- Action item -
The line containing "Image resolution: width=931" and each line after it, through the final line of the data, are to be retyped exactly, with pictures left out.
----------------
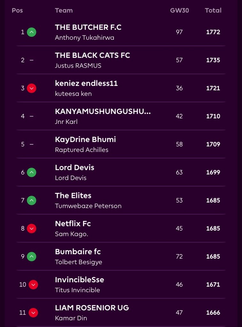Click red down arrow beside Netflix Fc
The width and height of the screenshot is (242, 327).
click(x=32, y=229)
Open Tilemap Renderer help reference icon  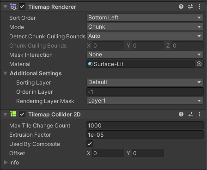(181, 6)
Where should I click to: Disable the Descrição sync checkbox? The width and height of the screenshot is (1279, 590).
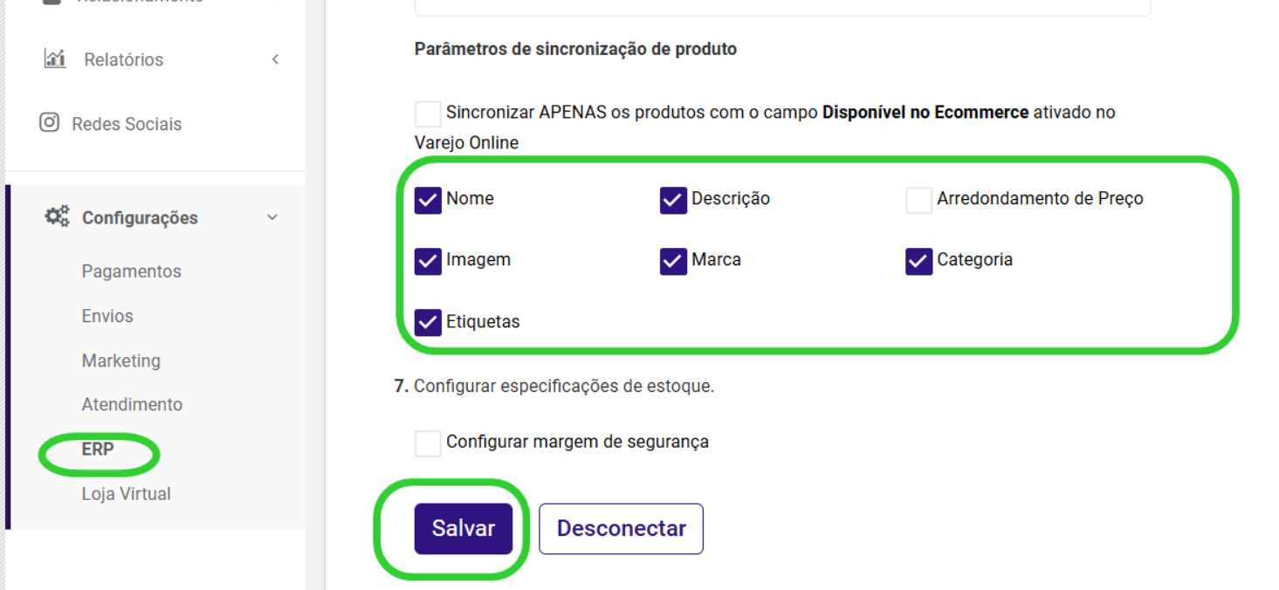673,200
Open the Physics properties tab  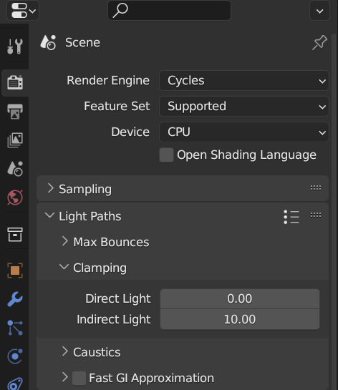(x=15, y=356)
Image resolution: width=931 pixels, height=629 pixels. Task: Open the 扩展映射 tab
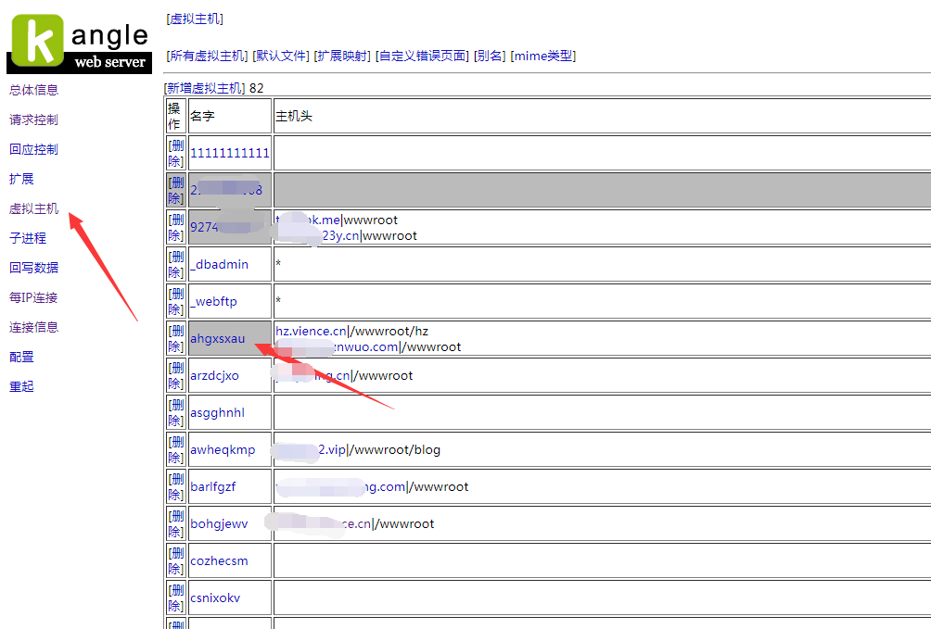pyautogui.click(x=343, y=56)
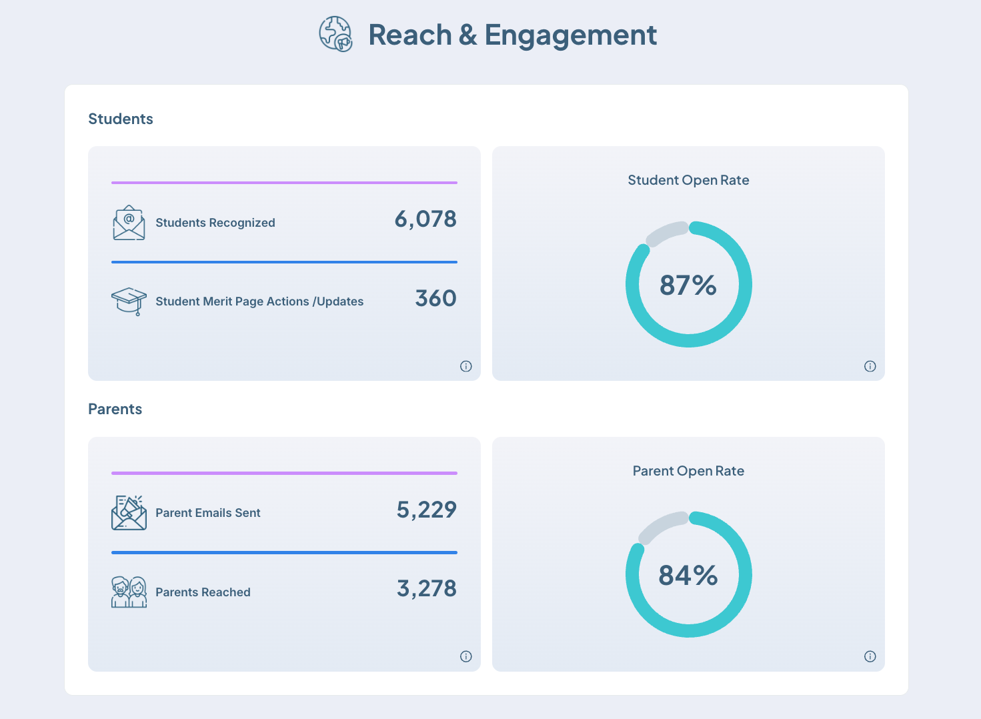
----------------
- Answer to this exercise -
Image resolution: width=931 pixels, height=629 pixels. Task: Open the 扩展映射 tab
pyautogui.click(x=343, y=56)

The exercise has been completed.